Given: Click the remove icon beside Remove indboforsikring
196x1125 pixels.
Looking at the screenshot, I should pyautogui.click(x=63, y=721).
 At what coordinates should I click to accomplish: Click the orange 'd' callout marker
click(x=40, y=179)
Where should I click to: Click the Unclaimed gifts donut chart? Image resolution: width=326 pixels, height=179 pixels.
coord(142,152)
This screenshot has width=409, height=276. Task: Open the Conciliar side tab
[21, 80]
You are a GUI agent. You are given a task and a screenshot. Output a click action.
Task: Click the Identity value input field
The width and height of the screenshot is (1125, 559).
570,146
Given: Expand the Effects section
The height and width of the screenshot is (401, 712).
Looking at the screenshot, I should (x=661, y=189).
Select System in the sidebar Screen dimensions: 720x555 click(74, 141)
━━━━━━━━━━━━━━━━
Your objective: Reproduce the preceding entries exactly and completely.

Solution to the exercise:
Given: Click the remove icon beside Remove indboforsikring
196x1125 pixels.
Looking at the screenshot, I should pyautogui.click(x=63, y=721).
 At what coordinates should I click to accomplish: Click the orange 'd' callout marker
click(x=40, y=179)
Where should I click to: Click the Unclaimed gifts donut chart? Image resolution: width=326 pixels, height=179 pixels.
coord(142,152)
This screenshot has width=409, height=276. Task: Open the Conciliar side tab
[21, 80]
You are a GUI agent. You are given a task and a screenshot. Output a click action.
Task: Click the Identity value input field
The width and height of the screenshot is (1125, 559).
570,146
Given: Expand the Effects section
The height and width of the screenshot is (401, 712).
Looking at the screenshot, I should (x=661, y=189).
Select System in the sidebar Screen dimensions: 720x555 click(74, 141)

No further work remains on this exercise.